Paris Mayor Anne Hidalgo has a new plan to combat the city's pollution problem: take cars off certain streets permanently.
“The idea is to move little by little toward a pedestrianization [sic] of the city center, that would remain open to riverboats, police, rescue and delivery vehicles, but not to everyone,” Hidalgo said in an interview with local newspaper Le Journal de Dimanche.
Hidalgo took aim at Rue de Rivoli in particular. Much like Fifth Avenue in New York City, Rue de Rivoli is a tourist and commercial street that cuts through the city, passing by major attractions such as the Louvre, the Tuileries garden, and into the trendy neighborhood of the Marais. Her plan would be to establish more bike lanes in this area and to drastically reduce the number of motor vehicles.
The downtown city center of Paris could become entirely car-free, if the mayor has her way. Her plan is to eliminate vehicles while adding a tramway that would run along the right bank of the Seine, The Local reported. Many Parisians have railed against this plan, signing a petition to prevent its implementation.

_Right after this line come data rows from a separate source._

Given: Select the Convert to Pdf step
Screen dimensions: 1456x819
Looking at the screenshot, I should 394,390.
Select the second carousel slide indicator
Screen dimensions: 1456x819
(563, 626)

While the project may seem radical to some, Paris has been battling its worst pollution problem of the past decade. The city’s dense population, coupled with the prevalence of high-polluting diesel vehicles have caused entire days where the pollution levels spiked beyond the safe breathing level in 2016.
Parisian authorities made all local transport free for several days in December when the level of fine airborne particles reached levels of nearly three times the safe limit set out by European Union regulations. Half of the city’s cars were also ordered off the roads, and authorities imposed fines on drivers who ignored the ban.
“Faced with the scourge of pollution, I am taking on my responsibilities,” Hidalgo told the Journal du Dimanche.